All lines from the one with "Screen dimensions: 867x586" through the final line below are to be reproduced exactly; omit the others.

Start of MATERIAL PROVIDED

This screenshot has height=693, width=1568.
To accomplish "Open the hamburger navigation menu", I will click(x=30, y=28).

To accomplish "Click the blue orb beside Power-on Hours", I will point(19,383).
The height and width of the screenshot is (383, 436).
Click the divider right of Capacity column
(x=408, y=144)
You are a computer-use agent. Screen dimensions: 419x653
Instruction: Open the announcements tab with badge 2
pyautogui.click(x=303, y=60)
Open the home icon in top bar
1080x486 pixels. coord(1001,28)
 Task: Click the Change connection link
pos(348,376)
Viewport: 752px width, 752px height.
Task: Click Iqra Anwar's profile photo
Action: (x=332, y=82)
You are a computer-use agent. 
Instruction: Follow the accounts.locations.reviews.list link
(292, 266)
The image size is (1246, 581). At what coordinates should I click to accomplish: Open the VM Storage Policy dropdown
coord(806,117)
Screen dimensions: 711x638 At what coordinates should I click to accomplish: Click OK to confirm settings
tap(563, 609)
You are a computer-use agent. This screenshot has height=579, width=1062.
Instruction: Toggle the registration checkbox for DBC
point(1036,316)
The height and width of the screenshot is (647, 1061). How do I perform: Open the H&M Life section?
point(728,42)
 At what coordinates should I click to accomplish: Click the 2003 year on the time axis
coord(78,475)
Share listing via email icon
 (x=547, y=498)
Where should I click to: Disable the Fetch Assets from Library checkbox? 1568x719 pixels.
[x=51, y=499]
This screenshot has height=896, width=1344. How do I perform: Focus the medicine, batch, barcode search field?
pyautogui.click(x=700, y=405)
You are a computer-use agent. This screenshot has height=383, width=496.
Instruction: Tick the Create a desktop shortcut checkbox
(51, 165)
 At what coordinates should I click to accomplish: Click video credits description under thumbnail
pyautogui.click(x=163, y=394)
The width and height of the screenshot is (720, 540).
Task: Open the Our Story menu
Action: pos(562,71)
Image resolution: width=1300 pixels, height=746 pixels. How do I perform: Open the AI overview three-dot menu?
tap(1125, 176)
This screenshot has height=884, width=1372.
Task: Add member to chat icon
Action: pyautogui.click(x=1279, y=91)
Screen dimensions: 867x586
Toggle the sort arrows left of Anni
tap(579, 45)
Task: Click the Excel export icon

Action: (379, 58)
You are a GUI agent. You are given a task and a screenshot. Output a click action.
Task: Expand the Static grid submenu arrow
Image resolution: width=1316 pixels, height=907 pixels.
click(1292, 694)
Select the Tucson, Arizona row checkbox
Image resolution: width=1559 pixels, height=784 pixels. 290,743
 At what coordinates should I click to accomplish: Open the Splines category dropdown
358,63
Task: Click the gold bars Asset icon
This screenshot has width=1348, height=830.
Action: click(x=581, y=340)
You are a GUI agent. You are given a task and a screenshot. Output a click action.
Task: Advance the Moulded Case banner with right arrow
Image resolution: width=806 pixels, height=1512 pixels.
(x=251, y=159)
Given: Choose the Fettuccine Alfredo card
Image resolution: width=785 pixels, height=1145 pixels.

End of MATERIAL PROVIDED

RESPONSE FOR THIS EXERCISE ▸
Screen dimensions: 867x586
Toggle the sort arrows left of Anni
tap(579, 45)
Task: Click the Excel export icon

Action: (379, 58)
You are a GUI agent. You are given a task and a screenshot. Output a click action.
Task: Expand the Static grid submenu arrow
Image resolution: width=1316 pixels, height=907 pixels.
click(1292, 694)
Select the Tucson, Arizona row checkbox
Image resolution: width=1559 pixels, height=784 pixels. 290,743
 At what coordinates should I click to accomplish: Open the Splines category dropdown
358,63
Task: Click the gold bars Asset icon
This screenshot has width=1348, height=830.
Action: click(x=581, y=340)
You are a GUI agent. You are given a task and a screenshot. Output a click action.
Task: Advance the Moulded Case banner with right arrow
Image resolution: width=806 pixels, height=1512 pixels.
(x=251, y=159)
Given: Choose the Fettuccine Alfredo card
Image resolution: width=785 pixels, height=1145 pixels.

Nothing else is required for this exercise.